Washington, 12 jul 2026 (Lusa) — O exército dos Estados Unidos desmentiu categoricamente o bloqueio do Estreito de Ormuz, garantindo que a navegação naquela que é uma das rotas marítimas mais vitais do mundo continua a fluir sem interrupções. A reação surge poucas horas depois de o regime de Teerão ter anunciado o encerramento unilateral da passagem.
Através da rede social X, o Comando Central norte-americano para o Médio Oriente (Centcom) foi direto: "O Estreito de Ormuz está aberto a todos os navios que desejem transitar legalmente". O comando militar sublinhou ainda que "o Irão não controla o estreito" e que o tráfego internacional mantém a normalidade. Esta leitura foi partilhada por uma estrutura conjunta dos EUA e do Reino Unido, que indicou que o fluxo de cargueiros até aumentou nas últimas horas, embora tenha recomendado vigilância e cautela redobradas às tripulações.

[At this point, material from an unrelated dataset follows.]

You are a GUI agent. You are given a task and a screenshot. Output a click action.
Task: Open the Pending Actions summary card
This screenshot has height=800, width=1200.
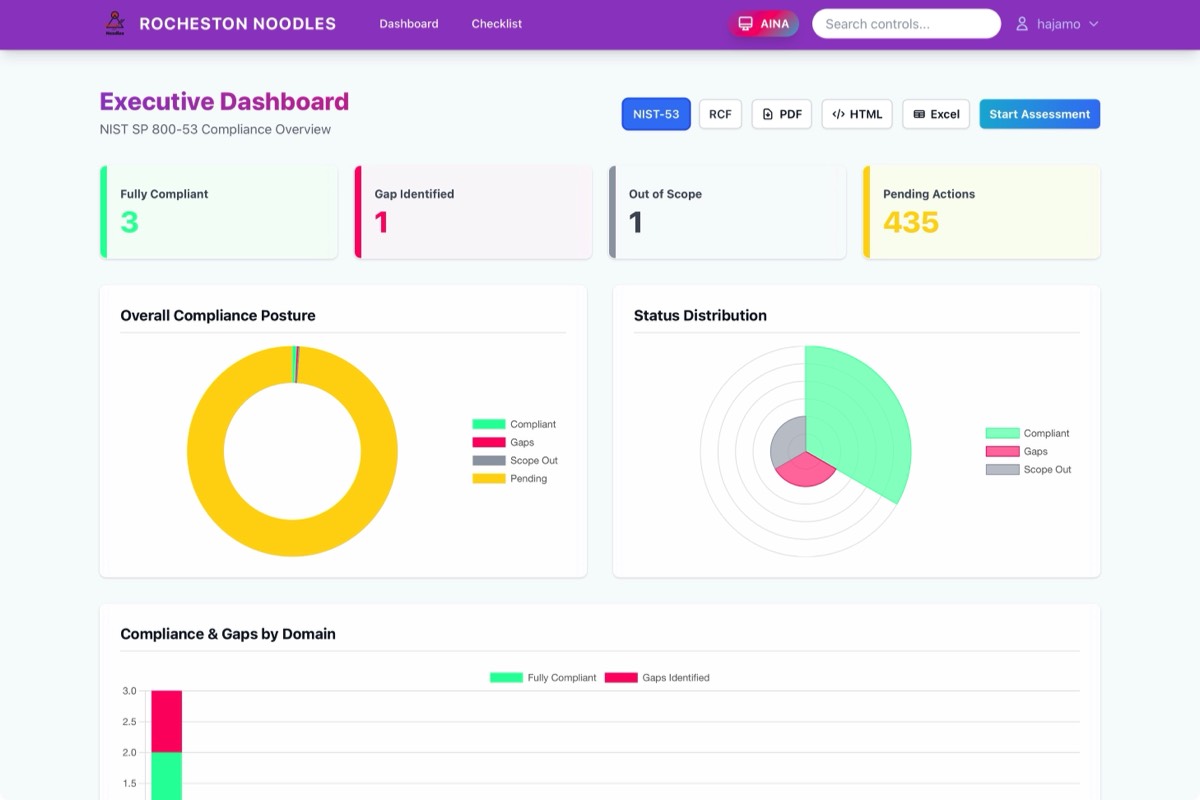981,212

A crise escalou na madrugada deste domingo, quando a Guarda Revolucionária do Irão declarou o fecho da via "até nova ordem". As autoridades iranianas justificaram a medida extrema após terem efetuado disparos de aviso contra um navio que, alegadamente, navegava numa rota proibida. Teerão vinculou o fim do bloqueio à retirada imediata das forças norte-americanas, cuja presença na região classifica como uma "intervenção ilegal".
Como contra-argumento à suposta instabilidade, o Centcom revelou dados operacionais recentes, apontando que as forças aliadas garantiram a passagem segura de mais de 800 navios e 400 milhões de barris de petróleo nos últimos dois meses. Só na última semana, mais de 140 embarcações cruzaram a região.
No plano diplomático, o Ministério dos Negócios Estrangeiros de Omã tentou acalmar as tensões, assegurando que os canais de diálogo técnico e político com o Irão vão continuar ativos. Sendo ambos países ribeirinhos do estreito, Omã quer manter as negociações sobre a gestão do tráfego marítimo, procurando um entendimento de acordo com o direito internacional que evite uma paralisia no comércio global de energia.